Sunday 12 August 2012

Dreams and the unconscious

“The general function of dreams is to try to restore our psychological balance by producing dream material that re-establishes, in a subtle way, the total psychic equilibrium.”
C.G Jung, Man and His Symbols

I’m amazed, but mostly baffled, about the way the unconscious operates. Carl Jung emphasised how little we know about it and how important it is to learn more and to engage constructively with it.
Only a few days ago I had a powerful experience that caused me to reflect about dreams and the unconscious. My partner and I were on holiday in far-north Australia and wanted to see the Great Barrier Reef, so we joined a half-day boat tour for snorkelling and whale watching. I’d never been snorkelling and I’m not a confident swimmer – I learnt the very basics in a few days on my own in a hotel swimming pool when I was nine and still need to feel the bottom with my feet or hold on to something after a few strokes. Our guide said that would not be a problem because he had devices to keep me afloat.   
After we made it to the reef and the other tourists jumped into the water with their snorkelling gear, I plunged in – and panicked. I don’t know what I was expecting, but the deep water and the idea of somehow floating while breathing through a strange plastic mask suddenly brought on fear. I gulped sea water and managed to grab the steps of the boat. My partner and the guide were good. They coaxed me into holding on to a life ring, which the guide then pulled through the water as I learnt how to breathe through the snorkel. And within a few minutes I was actually seeing the reef, gradually relaxing in the water.    
My partner and I found it difficult to talk about the experience afterwards. I was embarrassed and needed time to digest and integrate. That night we had broken sleep with disturbing dreams: mine were a mishmash of images, a collage of strange visions and fragmented energies. Though none of them were clear to me, I connected them to my hapless time in the water. A small trauma, a little wound had been created, and the psyche was responding. As Jung pointed out, the unconscious, through dreams, acts as a kind of balancing pole to keep the total mind in equilibrium. Our ego, the personality we present to the world, is in fact quite fragile; beyond it is the vast and largely mysterious unconscious. The ego is subject to myriad stimulations and phenomena every day, all of them registering in some way in the personal unconscious.
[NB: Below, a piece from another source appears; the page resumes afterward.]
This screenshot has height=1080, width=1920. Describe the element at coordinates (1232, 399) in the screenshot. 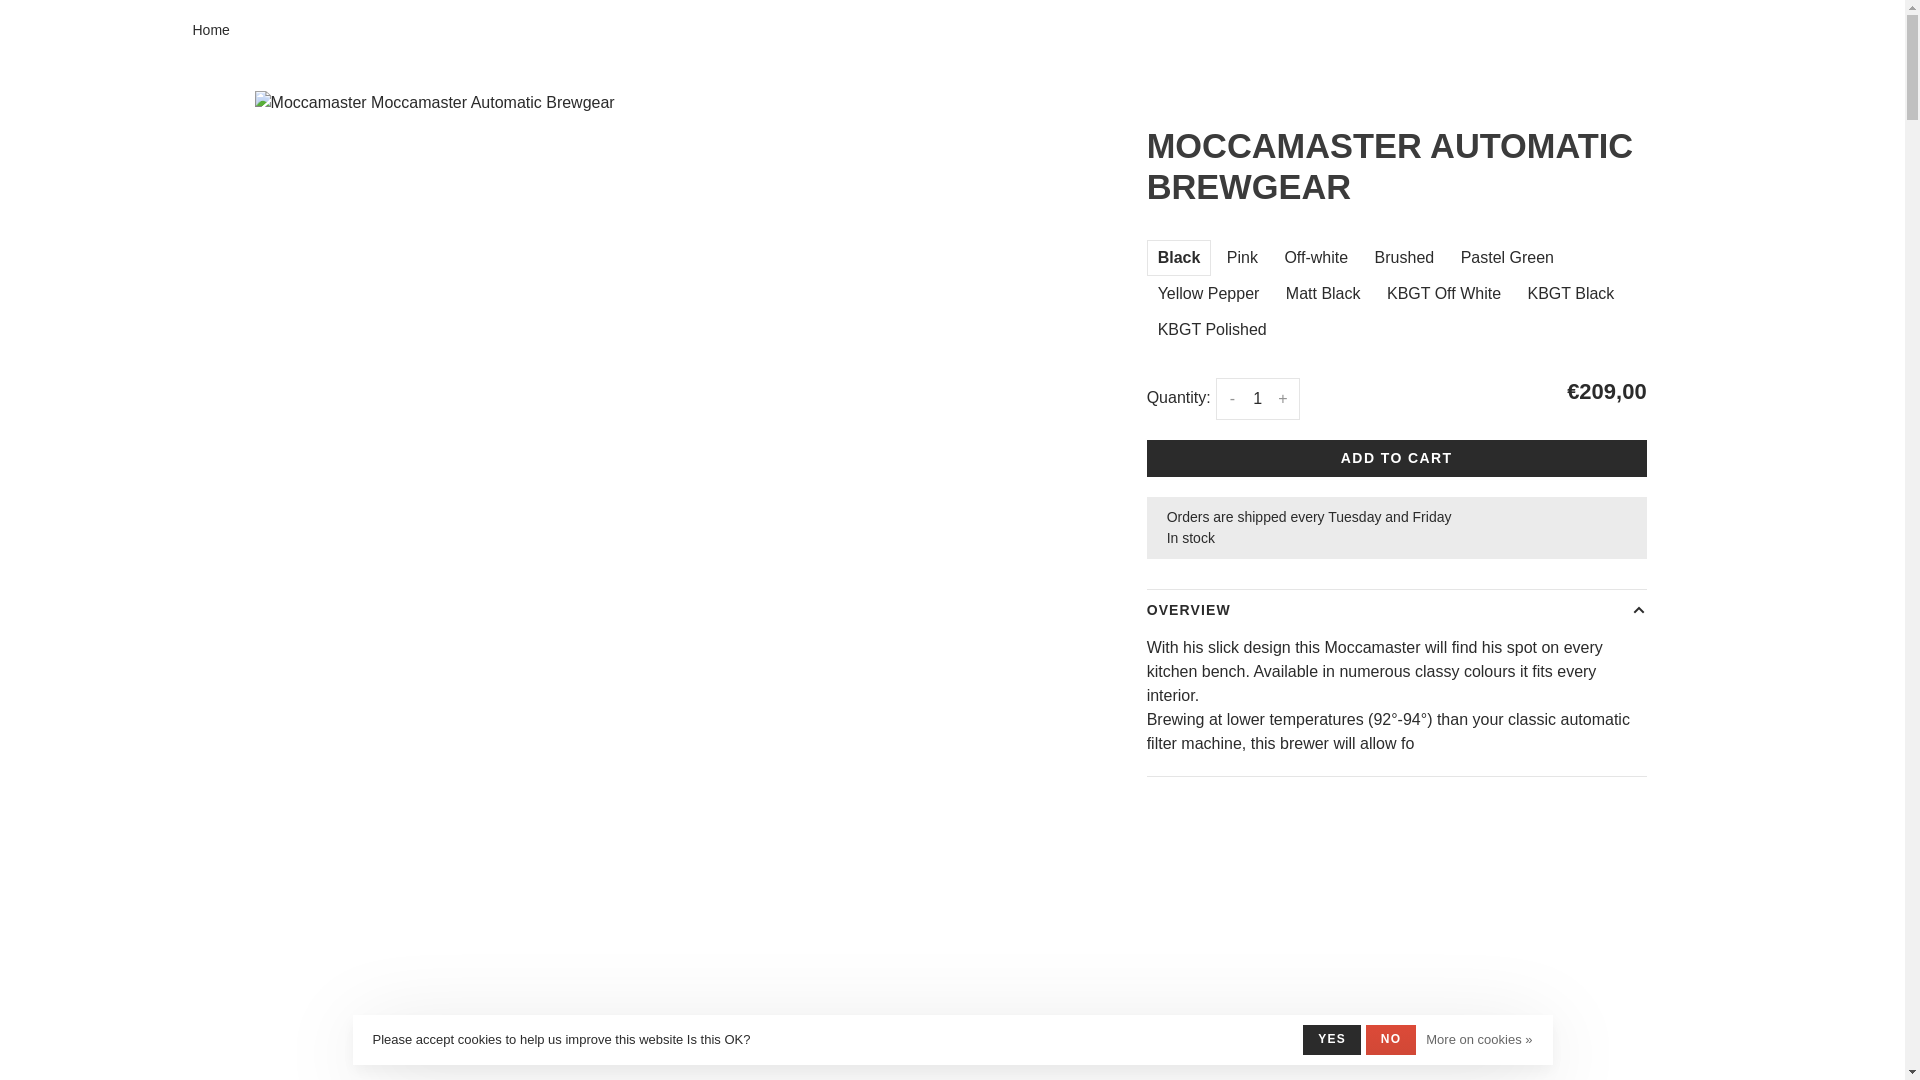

If we are generally stable in ourselves and in our lives the ego can be solid and firm, but it is always subject to upset or imbalance. New experience is one of the main ways to tip us over.
Unless the ego is mature and flexible, open enough to embrace or relate playfully with new experience, it can be knocked off balance. In that case the unconscious arrives to fill the breach, with its assorted bag of fears, irrationalities and dreams. It is the instinctive and primal counterforce to the developed rationality of the ego. Some experiences of course are just too strong to be absorbed gracefully by the individual ego – on the extreme end I think of wars and natural disasters, which can fracture the psyche and lead to long-lasting imbalances where the unconscious has too much power over a personality. 
Developing a constructive relationship with the unconscious is an important function of psychology. Often we consign the most truthful and telling parts of ourselves to the far reaches of our mind, yet the unconscious continues to speak to us in dreams and other ways, providing balance to the total psyche. Its language is that of images and symbols, which is difficult for the ego, particularly one conditioned in a rationalist, scientific culture. I try to write down my dreams and make a stab of interpreting them, my method a simple one of image association. It’s not easy, the insights coming slowly over many years, but fascinating and rewarding nonetheless. An attitude of holding and accepting mystery is, I think, crucial. Jung was often at pains to point out that the unconscious needed to be taken seriously – we can’t afford to write off dreams, visions or the non-rational as unreal and unimportant – because it reveals so much about our inner selves. At the very least it demands to be noticed and given credence in our lives.